Figure 4 Paxos Infinite loop
This situation can be solved by having a distinguished proposer propose values. If the distinguished proposer can communicate successfully to a majority of acceptors then the value can be accepted. Only the distinguished proposers can issue requests. The proposers can be elected by suitable algorithm and safety be ensured regardless of failure to elect leaders by using timeouts. 
Amazon Dynamo sacrifices consistency for availability and reliability. It has eventual consistency. All the nodes will eventually see the update at one point of time and will eventually agree on all values. The updates are not atomic.  This system allows inconsistent reads which have different values but guarantees that eventually every replica will have same value. The replicas will be able to infer the updates and will achieve a consistent state. There is a problem in determining which write was executed first in case of two concurrent writes. Amazon Dynamo follows a different design approach and allows inconsistent values from concurrent writes to be stored in the system side by side by doing versioning of the objects. It forces the client to reconcile the values and update Dynamo.
The rationale behind forcing client to do the updates is that, Dynamo is not aware of the object signature and thus does not know how to reconcile updates. Therefore the responsibility is passed back to the client to do the updates which knows the object well. More information about this can be found here. 
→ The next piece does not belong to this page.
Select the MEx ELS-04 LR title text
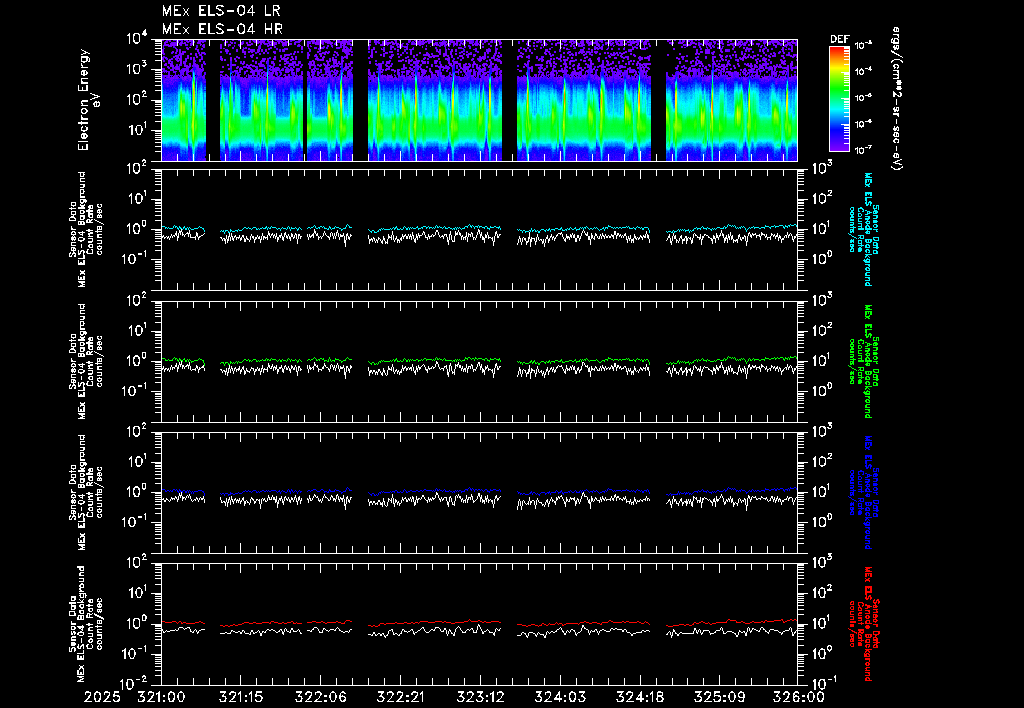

Voldemort follows a similar approach to that of Amazon Dynamo with doing inconsistent writes and solving the inconsistencies at read time, better known as "Read-Repair". Voldemort has an additional mechanism known as Hinted-Handoff. Hinted handoff allows consistency to be reached before read-repair occurs. The reason behind having this additional step is to reduce expensive cross data center communications.
How it works?
Say a put/delete fails due to some kind of failure like node unavailable or timeout.
The list of nodes on which the writes have failed is kept in the pipeline.
For every write that has failed, take a live node somewhere on the network and perform a synchronous write on the slop store. Slop store is storage other than the main storage and stores only these hints.
If the write still fails after the handoff occurs, exception is returned to the client telling that the handoff has occurred but the write has failed.
The hints are checked periodically for writes and removed from the slop store.
This is different from Dynamo. Dynamo does not have any sloppy writes or any slop storage.
In the age of Web 2.0 there is continuous flow of unstructured information. Users want to access more and more data every day. The traditional relational database cannot handle unstructured data efficiently and also cannot scale enough. Relational databases can be distributed in true sense but compared to NoSQL storage systems they deal consistency and availability in a weaker manner. It's also difficult to add nodes/servers or remove from the relational database systems because they are designed keeping limited node structure in mind. NoSQL storage systems cannot and will not replace the traditional relational database systems completely, but they suit better in some specific use cases. This paper explained a popular caching system and explained various data consistency approaches followed by big NoSQL storage systems like Google BigTable, Voldemort and Amazon Dynamo.
Future works include exploring different variations of Paxos like Ring Paxos, Fast Paxos and Multi Paxos. I also plan to explore different querying mechanisms available for NoSQL storage systems and also develop new options for existing storage systems.